(Saved entries)
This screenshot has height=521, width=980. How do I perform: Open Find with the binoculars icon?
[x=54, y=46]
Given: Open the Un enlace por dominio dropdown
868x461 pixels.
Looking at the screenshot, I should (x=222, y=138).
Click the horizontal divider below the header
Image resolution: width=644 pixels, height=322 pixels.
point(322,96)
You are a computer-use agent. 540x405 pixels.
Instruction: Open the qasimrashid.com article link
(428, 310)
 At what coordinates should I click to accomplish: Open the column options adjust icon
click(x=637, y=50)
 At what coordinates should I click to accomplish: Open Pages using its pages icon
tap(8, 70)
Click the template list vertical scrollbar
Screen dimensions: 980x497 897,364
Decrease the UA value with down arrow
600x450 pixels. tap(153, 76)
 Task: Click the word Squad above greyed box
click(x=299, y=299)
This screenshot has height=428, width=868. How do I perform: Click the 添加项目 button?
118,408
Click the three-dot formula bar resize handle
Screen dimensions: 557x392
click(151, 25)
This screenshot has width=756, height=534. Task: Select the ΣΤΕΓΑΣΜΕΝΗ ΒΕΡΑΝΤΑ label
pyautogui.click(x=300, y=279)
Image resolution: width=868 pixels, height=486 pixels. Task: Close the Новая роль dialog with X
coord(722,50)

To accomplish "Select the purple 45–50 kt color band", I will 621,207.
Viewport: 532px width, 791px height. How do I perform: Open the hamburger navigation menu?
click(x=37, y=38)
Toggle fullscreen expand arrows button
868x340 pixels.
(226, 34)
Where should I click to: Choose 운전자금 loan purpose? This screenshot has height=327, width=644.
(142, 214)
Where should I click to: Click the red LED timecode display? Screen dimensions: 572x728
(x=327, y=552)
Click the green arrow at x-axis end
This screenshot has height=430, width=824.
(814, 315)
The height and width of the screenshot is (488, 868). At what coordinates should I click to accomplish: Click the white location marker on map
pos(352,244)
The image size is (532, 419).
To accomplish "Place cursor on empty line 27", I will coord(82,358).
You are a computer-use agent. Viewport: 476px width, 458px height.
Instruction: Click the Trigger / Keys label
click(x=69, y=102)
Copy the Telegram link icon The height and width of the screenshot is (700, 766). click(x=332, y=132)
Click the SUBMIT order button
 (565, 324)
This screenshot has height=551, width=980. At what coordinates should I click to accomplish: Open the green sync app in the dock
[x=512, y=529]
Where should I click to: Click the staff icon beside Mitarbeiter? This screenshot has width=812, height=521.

• _PROBLEM DETAILS_: Nothing in the entries should be skipped. Output them all exactly.

• _TASK SOLUTION_:
This screenshot has height=521, width=980. How do I perform: Open Find with the binoculars icon?
[x=54, y=46]
Given: Open the Un enlace por dominio dropdown
868x461 pixels.
Looking at the screenshot, I should (x=222, y=138).
Click the horizontal divider below the header
Image resolution: width=644 pixels, height=322 pixels.
point(322,96)
You are a computer-use agent. 540x405 pixels.
Instruction: Open the qasimrashid.com article link
(428, 310)
 At what coordinates should I click to accomplish: Open the column options adjust icon
click(x=637, y=50)
 At what coordinates should I click to accomplish: Open Pages using its pages icon
tap(8, 70)
Click the template list vertical scrollbar
Screen dimensions: 980x497 897,364
Decrease the UA value with down arrow
600x450 pixels. tap(153, 76)
 Task: Click the word Squad above greyed box
click(x=299, y=299)
This screenshot has height=428, width=868. How do I perform: Click the 添加项目 button?
118,408
Click the three-dot formula bar resize handle
Screen dimensions: 557x392
click(151, 25)
This screenshot has width=756, height=534. Task: Select the ΣΤΕΓΑΣΜΕΝΗ ΒΕΡΑΝΤΑ label
pyautogui.click(x=300, y=279)
Image resolution: width=868 pixels, height=486 pixels. Task: Close the Новая роль dialog with X
coord(722,50)

To accomplish "Select the purple 45–50 kt color band", I will 621,207.
Viewport: 532px width, 791px height. How do I perform: Open the hamburger navigation menu?
click(x=37, y=38)
Toggle fullscreen expand arrows button
868x340 pixels.
(226, 34)
Where should I click to: Choose 운전자금 loan purpose? This screenshot has height=327, width=644.
(142, 214)
Where should I click to: Click the red LED timecode display? Screen dimensions: 572x728
(x=327, y=552)
Click the green arrow at x-axis end
This screenshot has height=430, width=824.
(814, 315)
The height and width of the screenshot is (488, 868). At what coordinates should I click to accomplish: Click the white location marker on map
pos(352,244)
The image size is (532, 419).
To accomplish "Place cursor on empty line 27", I will coord(82,358).
You are a computer-use agent. Viewport: 476px width, 458px height.
Instruction: Click the Trigger / Keys label
click(x=69, y=102)
Copy the Telegram link icon The height and width of the screenshot is (700, 766). click(x=332, y=132)
Click the SUBMIT order button
 (565, 324)
This screenshot has height=551, width=980. At what coordinates should I click to accomplish: Open the green sync app in the dock
[x=512, y=529]
Where should I click to: Click the staff icon beside Mitarbeiter? This screenshot has width=812, height=521.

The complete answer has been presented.